Tenía que alertar a alguien, y aquel tramo del camino cercano a la frontera era su última esperanza. Si se le presentaba una oportunidad, la que fuera, tenía que aprovecharla.
Mantuvo la mirada en el camino fingiendo estar sumida en sus pensamientos, y se prometió a sí misma que iba a lograrlo. Aunque no poseyera la terca determinación de Heather ni la temeraria falta de miedo de Angelica, no estaba dispuesta a acabar en manos de un supuesto noble escocés sin hacer aunque fuera un solo intento por liberarse.
Puede que fuera la hermana callada, pero eso no quería decir que fuera una pusilánime.

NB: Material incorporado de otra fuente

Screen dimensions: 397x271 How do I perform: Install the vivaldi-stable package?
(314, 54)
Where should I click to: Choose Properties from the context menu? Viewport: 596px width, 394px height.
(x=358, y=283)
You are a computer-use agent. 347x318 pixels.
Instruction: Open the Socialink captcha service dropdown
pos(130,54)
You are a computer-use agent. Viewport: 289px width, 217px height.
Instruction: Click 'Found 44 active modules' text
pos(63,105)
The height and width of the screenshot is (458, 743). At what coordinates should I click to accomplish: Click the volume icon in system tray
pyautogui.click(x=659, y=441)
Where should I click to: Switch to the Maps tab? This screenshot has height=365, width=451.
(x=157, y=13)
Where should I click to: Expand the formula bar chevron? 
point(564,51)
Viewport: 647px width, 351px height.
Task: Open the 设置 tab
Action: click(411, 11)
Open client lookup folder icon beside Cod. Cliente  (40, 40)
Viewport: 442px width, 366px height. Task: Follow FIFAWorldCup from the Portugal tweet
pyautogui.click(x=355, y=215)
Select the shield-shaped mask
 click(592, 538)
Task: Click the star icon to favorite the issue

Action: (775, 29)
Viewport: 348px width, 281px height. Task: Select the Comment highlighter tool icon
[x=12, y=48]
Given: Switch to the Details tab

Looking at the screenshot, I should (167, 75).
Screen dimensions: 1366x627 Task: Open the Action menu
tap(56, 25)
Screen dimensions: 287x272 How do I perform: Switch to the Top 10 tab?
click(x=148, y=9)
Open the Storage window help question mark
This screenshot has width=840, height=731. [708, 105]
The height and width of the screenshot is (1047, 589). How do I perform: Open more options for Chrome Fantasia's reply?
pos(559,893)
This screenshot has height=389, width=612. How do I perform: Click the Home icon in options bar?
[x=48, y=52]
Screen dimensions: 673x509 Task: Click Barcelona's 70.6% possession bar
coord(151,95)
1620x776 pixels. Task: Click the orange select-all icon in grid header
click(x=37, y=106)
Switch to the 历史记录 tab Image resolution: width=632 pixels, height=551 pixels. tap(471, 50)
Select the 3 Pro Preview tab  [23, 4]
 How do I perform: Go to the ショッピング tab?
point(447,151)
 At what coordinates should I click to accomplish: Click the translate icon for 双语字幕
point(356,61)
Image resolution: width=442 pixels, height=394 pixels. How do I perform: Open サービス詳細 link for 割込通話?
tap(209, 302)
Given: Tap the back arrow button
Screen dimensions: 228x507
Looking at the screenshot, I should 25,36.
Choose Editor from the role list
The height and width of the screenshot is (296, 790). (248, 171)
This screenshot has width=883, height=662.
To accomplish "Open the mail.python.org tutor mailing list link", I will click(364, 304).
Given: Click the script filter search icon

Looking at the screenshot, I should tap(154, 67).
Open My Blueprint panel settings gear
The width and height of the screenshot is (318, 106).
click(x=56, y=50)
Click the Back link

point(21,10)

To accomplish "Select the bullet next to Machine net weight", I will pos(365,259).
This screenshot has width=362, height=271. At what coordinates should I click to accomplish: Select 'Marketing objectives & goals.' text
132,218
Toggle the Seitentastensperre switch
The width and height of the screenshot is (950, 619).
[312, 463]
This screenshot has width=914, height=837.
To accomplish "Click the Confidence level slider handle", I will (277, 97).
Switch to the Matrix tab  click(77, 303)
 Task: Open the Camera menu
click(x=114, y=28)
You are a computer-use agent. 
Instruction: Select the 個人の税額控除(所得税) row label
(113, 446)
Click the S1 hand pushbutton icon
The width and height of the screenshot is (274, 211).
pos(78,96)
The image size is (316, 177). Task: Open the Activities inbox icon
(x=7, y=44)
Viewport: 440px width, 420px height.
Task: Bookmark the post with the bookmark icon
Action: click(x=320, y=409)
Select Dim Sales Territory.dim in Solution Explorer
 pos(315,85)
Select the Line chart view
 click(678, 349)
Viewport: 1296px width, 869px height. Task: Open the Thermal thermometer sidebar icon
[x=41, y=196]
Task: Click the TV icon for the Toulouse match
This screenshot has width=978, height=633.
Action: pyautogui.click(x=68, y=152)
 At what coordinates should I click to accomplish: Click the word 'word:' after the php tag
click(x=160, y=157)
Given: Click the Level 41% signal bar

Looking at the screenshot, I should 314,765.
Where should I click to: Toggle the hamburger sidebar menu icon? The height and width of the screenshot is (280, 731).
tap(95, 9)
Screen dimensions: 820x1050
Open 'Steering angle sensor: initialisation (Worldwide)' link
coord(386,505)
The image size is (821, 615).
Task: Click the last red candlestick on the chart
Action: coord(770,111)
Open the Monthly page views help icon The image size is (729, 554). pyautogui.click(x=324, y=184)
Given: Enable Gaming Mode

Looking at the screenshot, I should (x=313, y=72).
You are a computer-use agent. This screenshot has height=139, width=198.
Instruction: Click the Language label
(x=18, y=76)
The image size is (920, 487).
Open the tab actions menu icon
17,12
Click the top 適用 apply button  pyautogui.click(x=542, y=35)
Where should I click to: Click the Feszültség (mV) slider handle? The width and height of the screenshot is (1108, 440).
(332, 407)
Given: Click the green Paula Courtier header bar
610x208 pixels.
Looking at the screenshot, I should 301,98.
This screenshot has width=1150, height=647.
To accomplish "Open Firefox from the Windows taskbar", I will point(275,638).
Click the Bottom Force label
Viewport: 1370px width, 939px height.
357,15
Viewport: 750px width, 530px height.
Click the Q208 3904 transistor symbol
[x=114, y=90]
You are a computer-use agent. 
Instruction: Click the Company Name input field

Después de aminorar un poco la marcha al doblar un recodo del camino en su calesín, Jeremy Carling prosiguió a buen paso rumbo al sur durante aquel primer tramo del largo trayecto de vuelta a Londres.
Había salido del castillo de Wolverstone a mediodía, pero en vez de dirigirse al sur por Rothbury y Pauperhaugh para tomar el camino de Morpeth y Newcastle-Upon-Tyne (esa era la ruta que, como de costumbre, había seguido para viajar al castillo) había optado por la ruta del oeste, que recorría el límite norte del bosque de Harwood y desembocaba en el camino secundario de Newcastle justo al sur de Otterburn.